Nurse Practitioners FAQ
Q: What is a Nurse Practitioner?
A: A nurse practitioner (NP) is a registered nurse with advanced academic and clinical education and experience who is qualified to meet the majority of patients' health care needs both in the hospital and in the outpatient office. Moreover, NPs promote a holistic approach to health care and emphasize the overall health and wellness of their patients. NPs can either provide general care as a primary provider or specialty care as a consultant for an individual condition. NPs specialize their practice in both the ambulatory and inpatient settings and are relied upon as experts for both patient care and training of other health care professionals.
NPs are qualified to formulate patient diagnosis and treatment plans. Nurse practitioners order diagnostic tests and prescribe medications. They take the “whole person” into account, not just the immediate ailment. NPs concentrate on patient-centered care. They are specifically trained to educate and support individuals and families, helping them change behaviors and make informed, individual choices about their health and their health care.
Q: How are nurse practitioners (NPs) different from physicians assistants (PAs)?
A: While NPs and PAs often appear to perform similar functions, there are important distinctions between these health care professionals.
Some physician assistants come to their education with a background in health care, but it is not a requirement. Rather than focusing on a specialty patient population, the PA certification process includes education that introduces the provider to the health care system and provides general education about the variety of skills needed for the PA to manage different types of patients. PAs work under the supervision of a physician.
Nurse practitioners have initial training and licensure as a registered nurse before pursuing advanced education and training. All NPs in the state of Maryland are masters-prepared providers. Nurse practitioner programs provide specialized education in a variety of clinical areas, providing in-depth education about a particular specialty. NPs may treat patients independently or in collaboration with a physician.
Q: What is the education of a nurse practitioner?
A: A Master's degree is required to sit for a national certification examination, which is mandatory for practice in the state of Maryland. The advanced education of the nurse practitioner includes both classroom education and over 500 hours of clinical training in the hospital or office setting.
Q: What is the nurse practitioners' relationship with physicians?
A: NPs practice in collaboration with a physician.
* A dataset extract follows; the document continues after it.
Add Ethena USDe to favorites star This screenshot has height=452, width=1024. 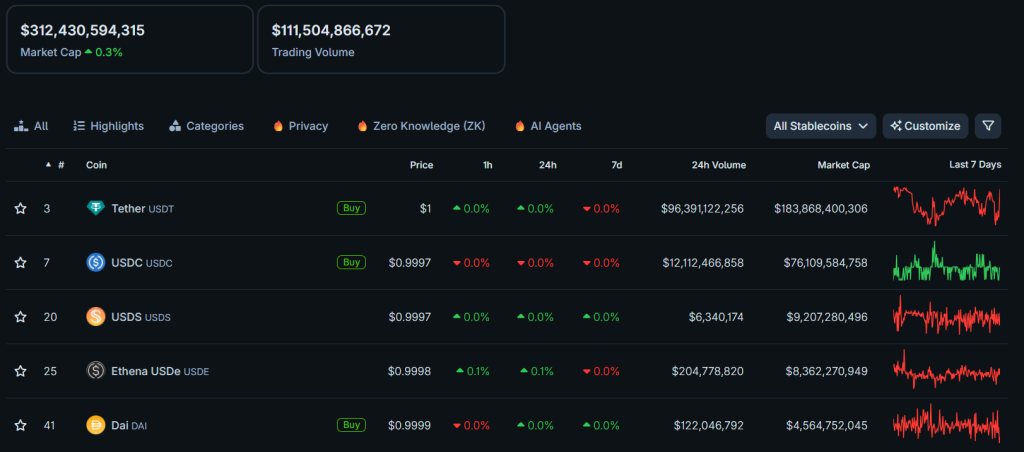pos(20,371)
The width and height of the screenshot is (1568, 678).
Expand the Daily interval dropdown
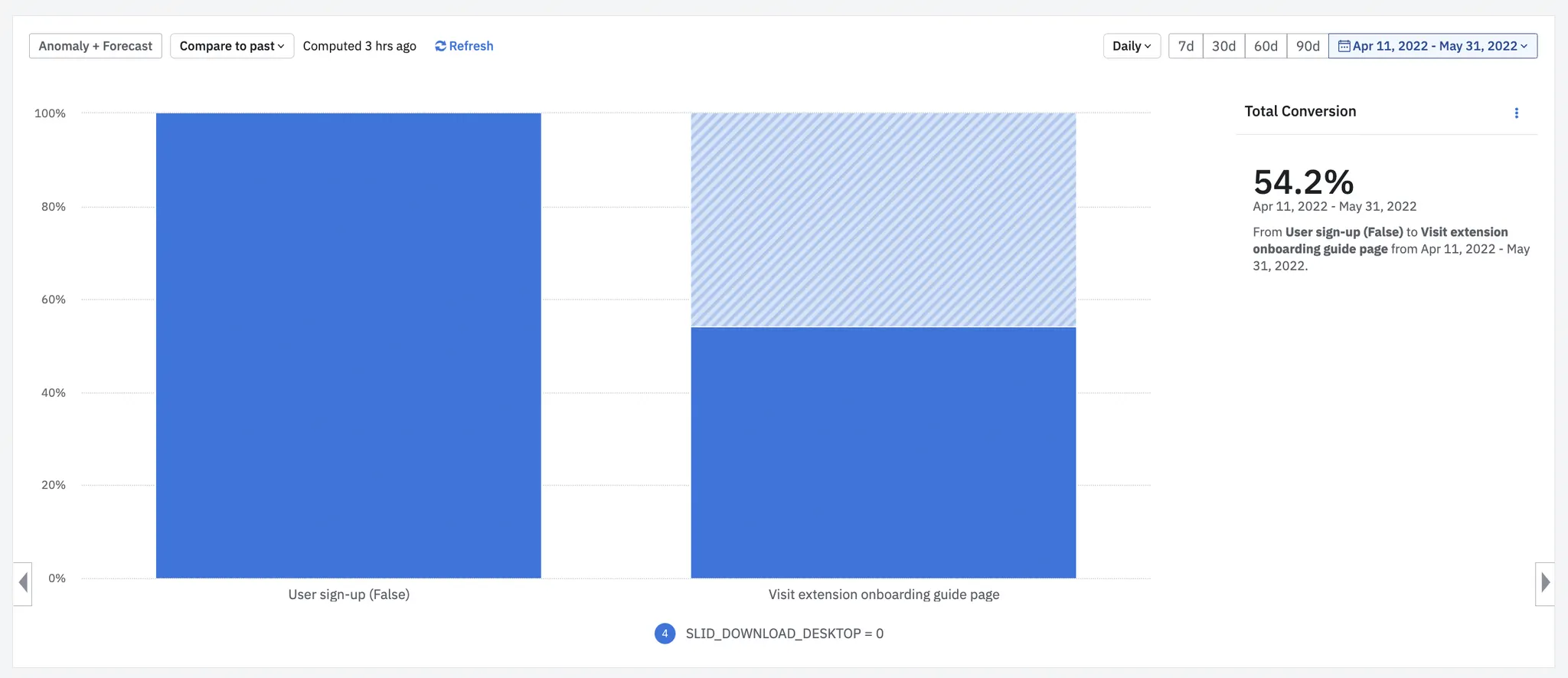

This means that every patient cared for by a nurse practitioner has a team of providers considering the case and discussing treatment strategies. Acute care nurse practitioners work collaboratively with their physician colleagues in the hospital setting, while pediatric nurse practitioners see patients in the hospital setting or in the outpatient office. Adult, family and geriatric NPs may treat patients in the outpatient setting or nursing home in conjunction with their collaborating physician. Psychiatric NPs manage patients with behavioral disorders in a variety of settings.
Q: Can anyone see a Nurse Practitioner?
A: Yes. People interested in being treated by a NP can ask their current health care provider if a NP works in that office, and ask for an appointment to meet the NP.